The judges also declared Gen. Pervez Musharraf, the former military ruler now living in exile in London, an “offender” and “absconder” in the case. Musharraf was implicated in the killing by supporters of Bhutto, who claimed he feared her political comeback and was intent on remaining in power. He repeatedly denied those claims but refused to testify in the case and was forced to step down within months of her death.
But the court acquitted five men arrested as suspects in the murder. All were allegedly members of the Pakistani Taliban movement and had been held in prison for nearly a decade on charges of plotting and facilitating the crime. The judges said there was insufficient evidence to convict them, rejecting the official prosecution’s argument that she was the victim of an insurgent plot.
Some commentators expressed deep disappointment in the verdict, suggesting it was a product of political dealmaking and reflected poorly on the independence of Pakistan’s judicial system.

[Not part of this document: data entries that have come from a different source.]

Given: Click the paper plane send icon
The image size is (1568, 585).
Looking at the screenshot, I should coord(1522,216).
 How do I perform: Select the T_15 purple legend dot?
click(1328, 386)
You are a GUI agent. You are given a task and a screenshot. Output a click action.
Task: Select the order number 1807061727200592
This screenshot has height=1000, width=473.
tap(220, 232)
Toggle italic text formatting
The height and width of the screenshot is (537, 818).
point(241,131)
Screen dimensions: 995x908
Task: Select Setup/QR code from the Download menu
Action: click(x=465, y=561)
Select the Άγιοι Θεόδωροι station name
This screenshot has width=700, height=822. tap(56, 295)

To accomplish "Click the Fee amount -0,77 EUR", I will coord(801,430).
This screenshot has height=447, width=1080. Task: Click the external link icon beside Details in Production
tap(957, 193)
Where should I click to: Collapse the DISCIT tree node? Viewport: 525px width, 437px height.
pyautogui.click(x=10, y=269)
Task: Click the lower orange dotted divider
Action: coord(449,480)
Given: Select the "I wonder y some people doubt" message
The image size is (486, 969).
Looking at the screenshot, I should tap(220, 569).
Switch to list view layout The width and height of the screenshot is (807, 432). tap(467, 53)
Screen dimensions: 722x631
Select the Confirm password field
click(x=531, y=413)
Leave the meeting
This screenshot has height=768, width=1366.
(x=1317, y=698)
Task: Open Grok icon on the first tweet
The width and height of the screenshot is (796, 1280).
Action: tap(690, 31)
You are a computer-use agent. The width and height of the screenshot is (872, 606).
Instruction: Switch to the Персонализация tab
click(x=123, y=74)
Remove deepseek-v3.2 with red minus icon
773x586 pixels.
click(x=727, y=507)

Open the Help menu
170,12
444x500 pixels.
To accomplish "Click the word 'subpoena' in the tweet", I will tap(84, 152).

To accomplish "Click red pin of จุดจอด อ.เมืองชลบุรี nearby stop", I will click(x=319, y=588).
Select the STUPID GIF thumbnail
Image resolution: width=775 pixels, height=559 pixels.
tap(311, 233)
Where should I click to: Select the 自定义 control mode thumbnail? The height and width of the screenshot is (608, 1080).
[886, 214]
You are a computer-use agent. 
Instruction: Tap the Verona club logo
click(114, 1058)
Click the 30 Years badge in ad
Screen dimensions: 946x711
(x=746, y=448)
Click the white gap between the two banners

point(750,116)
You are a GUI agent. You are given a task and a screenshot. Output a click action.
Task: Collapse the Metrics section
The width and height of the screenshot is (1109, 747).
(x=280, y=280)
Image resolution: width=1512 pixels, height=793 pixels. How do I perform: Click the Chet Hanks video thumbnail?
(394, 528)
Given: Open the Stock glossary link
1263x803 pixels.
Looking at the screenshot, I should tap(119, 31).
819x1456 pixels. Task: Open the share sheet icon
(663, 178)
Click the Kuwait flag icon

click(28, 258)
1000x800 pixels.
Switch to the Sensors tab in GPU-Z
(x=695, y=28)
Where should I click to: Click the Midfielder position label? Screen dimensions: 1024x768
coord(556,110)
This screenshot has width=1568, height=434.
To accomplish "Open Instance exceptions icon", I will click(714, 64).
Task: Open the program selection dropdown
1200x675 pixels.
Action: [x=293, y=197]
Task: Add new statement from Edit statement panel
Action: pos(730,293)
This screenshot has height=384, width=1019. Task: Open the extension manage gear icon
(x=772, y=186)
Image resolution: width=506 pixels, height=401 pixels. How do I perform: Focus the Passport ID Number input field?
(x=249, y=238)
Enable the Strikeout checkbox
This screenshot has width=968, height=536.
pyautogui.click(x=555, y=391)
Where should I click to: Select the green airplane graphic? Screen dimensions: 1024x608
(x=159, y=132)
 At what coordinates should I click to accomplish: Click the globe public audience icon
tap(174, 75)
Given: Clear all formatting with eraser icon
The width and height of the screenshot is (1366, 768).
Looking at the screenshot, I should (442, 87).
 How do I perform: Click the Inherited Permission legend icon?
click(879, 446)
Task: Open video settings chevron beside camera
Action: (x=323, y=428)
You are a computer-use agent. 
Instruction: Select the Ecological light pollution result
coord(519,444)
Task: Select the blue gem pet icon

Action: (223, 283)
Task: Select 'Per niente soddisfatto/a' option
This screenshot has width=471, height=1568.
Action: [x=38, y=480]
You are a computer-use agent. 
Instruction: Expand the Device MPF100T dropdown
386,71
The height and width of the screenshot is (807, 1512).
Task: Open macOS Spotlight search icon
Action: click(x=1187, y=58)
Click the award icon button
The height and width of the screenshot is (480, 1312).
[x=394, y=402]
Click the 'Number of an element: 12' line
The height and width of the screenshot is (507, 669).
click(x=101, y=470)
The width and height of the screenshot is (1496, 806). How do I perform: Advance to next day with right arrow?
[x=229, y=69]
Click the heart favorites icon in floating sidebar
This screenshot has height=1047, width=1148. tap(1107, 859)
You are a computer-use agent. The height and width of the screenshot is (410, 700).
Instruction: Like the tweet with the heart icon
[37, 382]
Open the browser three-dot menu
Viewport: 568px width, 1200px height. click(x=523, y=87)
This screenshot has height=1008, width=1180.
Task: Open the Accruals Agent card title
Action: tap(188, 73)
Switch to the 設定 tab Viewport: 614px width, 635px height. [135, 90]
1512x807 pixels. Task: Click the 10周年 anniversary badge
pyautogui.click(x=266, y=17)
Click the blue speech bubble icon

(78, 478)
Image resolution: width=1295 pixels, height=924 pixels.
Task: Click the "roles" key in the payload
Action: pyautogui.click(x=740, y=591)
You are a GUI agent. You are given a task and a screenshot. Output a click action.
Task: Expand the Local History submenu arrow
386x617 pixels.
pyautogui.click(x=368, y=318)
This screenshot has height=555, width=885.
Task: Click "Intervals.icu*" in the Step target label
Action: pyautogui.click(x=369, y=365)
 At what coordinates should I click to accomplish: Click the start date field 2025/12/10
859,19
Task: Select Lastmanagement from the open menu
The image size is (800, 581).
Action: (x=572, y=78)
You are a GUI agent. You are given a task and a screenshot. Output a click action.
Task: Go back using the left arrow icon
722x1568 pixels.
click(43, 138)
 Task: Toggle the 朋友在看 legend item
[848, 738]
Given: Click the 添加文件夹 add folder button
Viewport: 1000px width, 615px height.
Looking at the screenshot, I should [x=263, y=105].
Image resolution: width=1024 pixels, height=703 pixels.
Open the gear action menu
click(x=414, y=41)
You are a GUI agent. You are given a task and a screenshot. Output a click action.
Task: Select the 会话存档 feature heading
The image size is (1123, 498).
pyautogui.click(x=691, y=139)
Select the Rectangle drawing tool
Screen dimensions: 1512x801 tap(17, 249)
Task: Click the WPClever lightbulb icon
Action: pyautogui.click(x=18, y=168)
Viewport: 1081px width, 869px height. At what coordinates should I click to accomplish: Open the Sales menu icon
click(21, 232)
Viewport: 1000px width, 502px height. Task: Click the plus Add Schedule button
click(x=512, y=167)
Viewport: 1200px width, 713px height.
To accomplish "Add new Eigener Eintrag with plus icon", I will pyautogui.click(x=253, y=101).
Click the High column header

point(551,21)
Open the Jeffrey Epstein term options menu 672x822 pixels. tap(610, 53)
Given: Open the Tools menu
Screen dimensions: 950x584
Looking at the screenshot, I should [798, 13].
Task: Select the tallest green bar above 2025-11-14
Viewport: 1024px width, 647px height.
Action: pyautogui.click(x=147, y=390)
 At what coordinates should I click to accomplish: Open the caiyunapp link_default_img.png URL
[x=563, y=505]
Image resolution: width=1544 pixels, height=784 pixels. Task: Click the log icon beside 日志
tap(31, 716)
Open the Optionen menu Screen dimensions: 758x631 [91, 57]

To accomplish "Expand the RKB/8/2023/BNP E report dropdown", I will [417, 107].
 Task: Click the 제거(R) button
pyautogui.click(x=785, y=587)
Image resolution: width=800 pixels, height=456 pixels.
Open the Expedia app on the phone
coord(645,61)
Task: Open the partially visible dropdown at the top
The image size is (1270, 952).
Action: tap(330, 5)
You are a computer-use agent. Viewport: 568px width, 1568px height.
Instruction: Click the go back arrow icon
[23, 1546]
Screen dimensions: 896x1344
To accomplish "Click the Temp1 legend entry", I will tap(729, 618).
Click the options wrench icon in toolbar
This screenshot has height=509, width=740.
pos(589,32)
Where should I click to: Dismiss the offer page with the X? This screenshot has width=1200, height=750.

Rashid Rizvi, president of the Supreme Court Bar Association, commented that the court ruling was “as much a conspiracy as her murder was.”
Farhatullah Babar, a Pakistan People’s Party senator and longtime close aide to Bhutto, called the verdict a “victory for al-Qaeda.” A leading newspaper called the outcome “a disgrace to the memory of one of the country’s greatest leaders.”
But although Bhutto was seen as a democratic inspiration to many as the longtime leader of the Pakistan People’s Party, she was also a controversial and combative figure from a family with a history of violent tragedy, political plotting, internal feuds and military repression. Her father, onetime socialist prime minister Zulfiqar Ali Bhutto, was imprisoned and hanged in 1979 by military dictator Mohammed Zia ul-Haq. Her brother Shahnawaz was killed in France in 1985. Another brother Murtaza, a political firebrand, was killed in a gun battle with police in 1996, and some family members blamed Benazir.
And just over two months before her death, Bhutto had survived a massive bombing in Karachi amid at a huge public throng that had come to welcome her back after eight years in exile; the explosion killed 136 people. Musharraf declared a state of emergency and put her under house arrest; shortly after it was lifted she decided to hold an election rally in a park in the garrison city of Rawalpindi.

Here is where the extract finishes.